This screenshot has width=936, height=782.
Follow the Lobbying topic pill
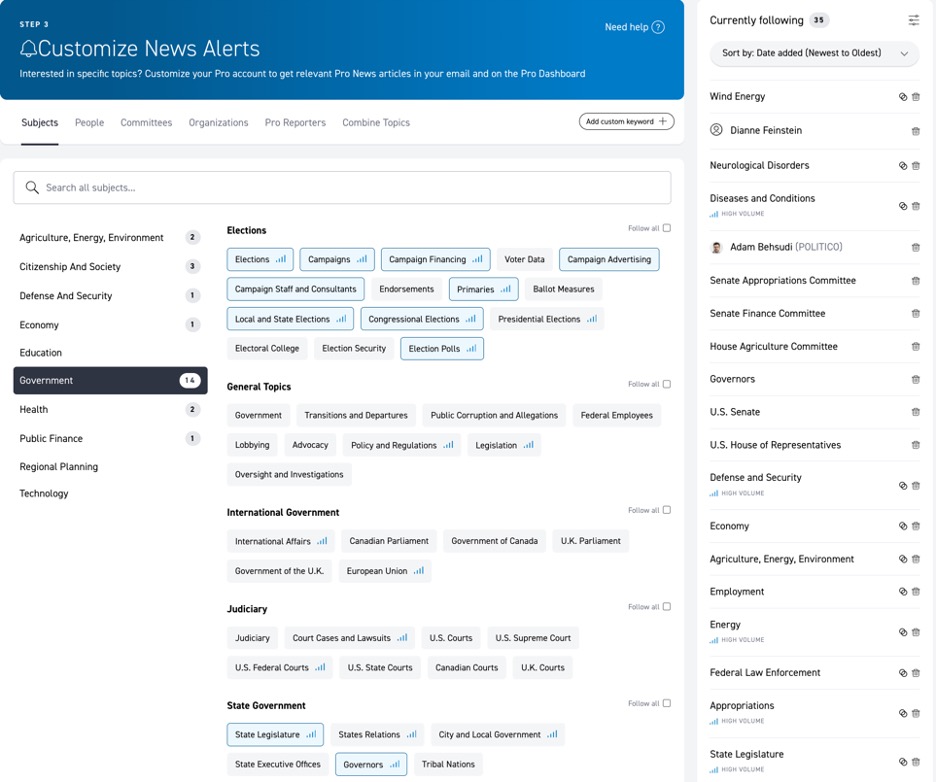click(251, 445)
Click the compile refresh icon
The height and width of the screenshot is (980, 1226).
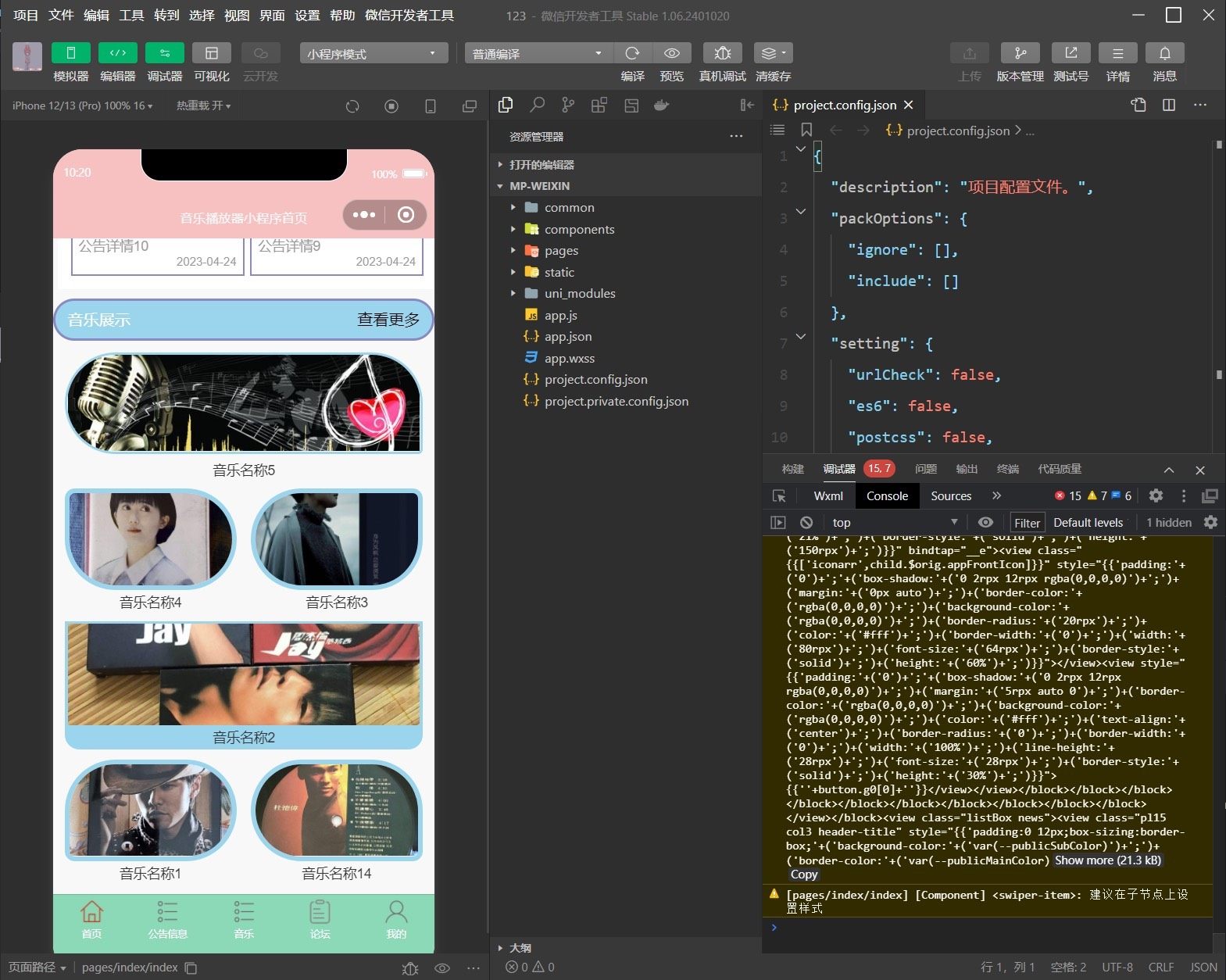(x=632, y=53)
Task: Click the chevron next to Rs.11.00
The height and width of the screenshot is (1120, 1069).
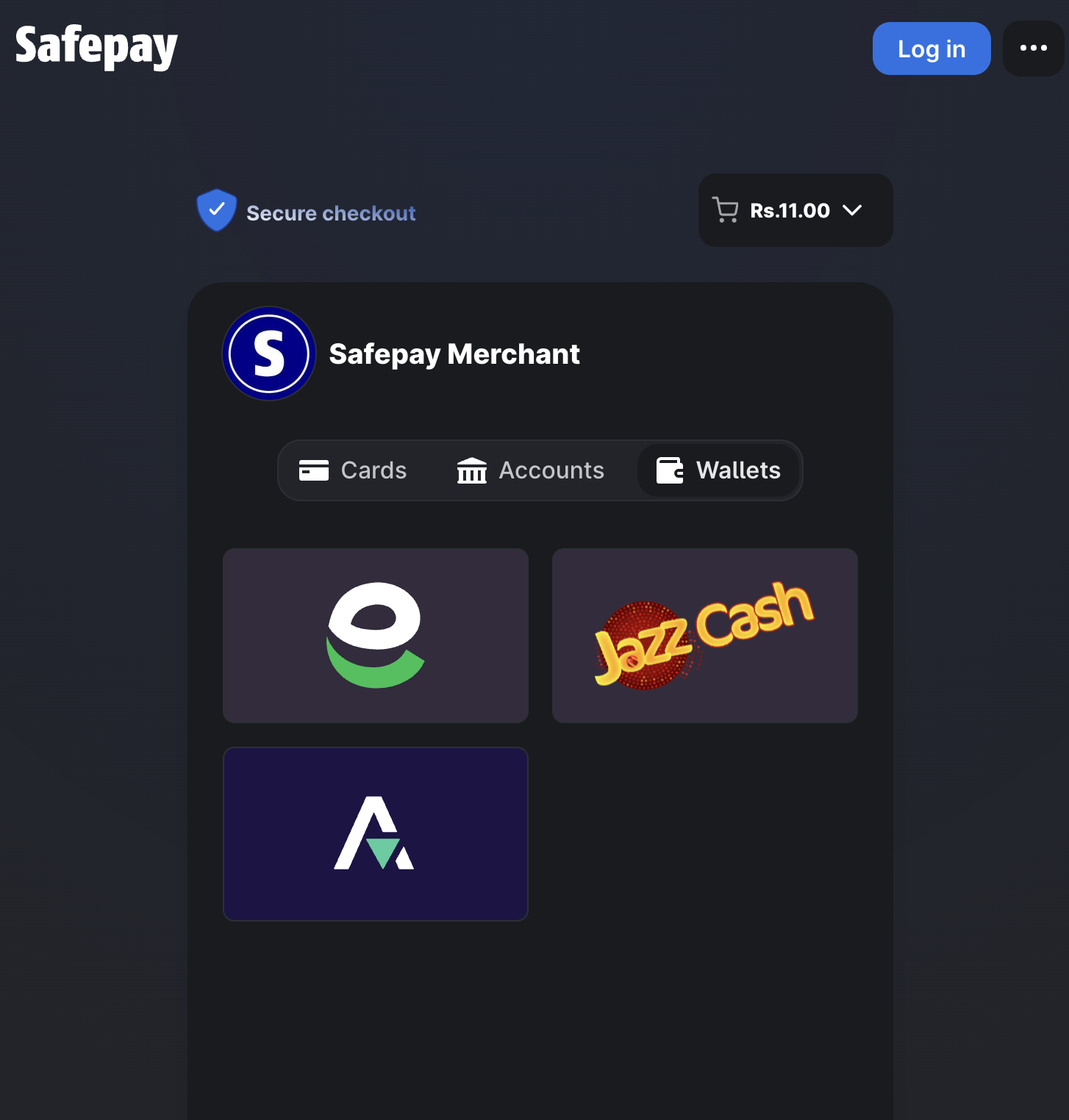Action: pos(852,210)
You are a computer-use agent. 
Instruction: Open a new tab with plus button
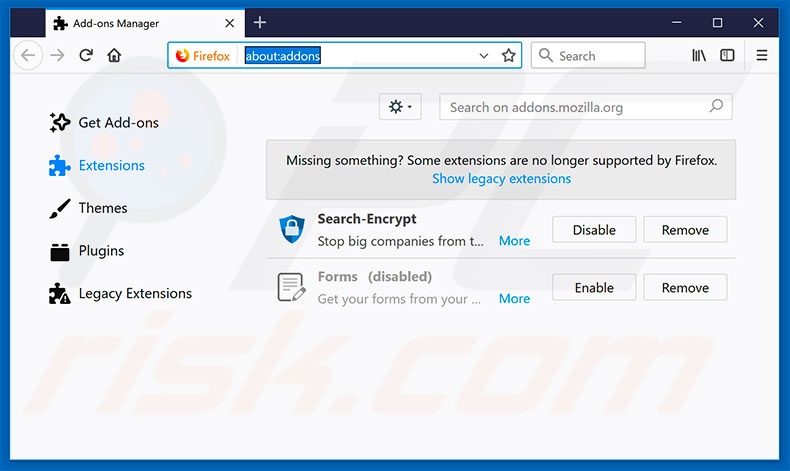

----------------

WHAT YOU NEED TO DO: Could the data above be copied out exactly, with no pictures kept?

ANSWER FOR THE TASK:
This screenshot has width=936, height=782.
Follow the Lobbying topic pill
click(251, 445)
Click the compile refresh icon
The height and width of the screenshot is (980, 1226).
(x=632, y=53)
Task: Click the chevron next to Rs.11.00
The height and width of the screenshot is (1120, 1069).
Action: pos(852,210)
You are a computer-use agent. 
Instruction: Open a new tab with plus button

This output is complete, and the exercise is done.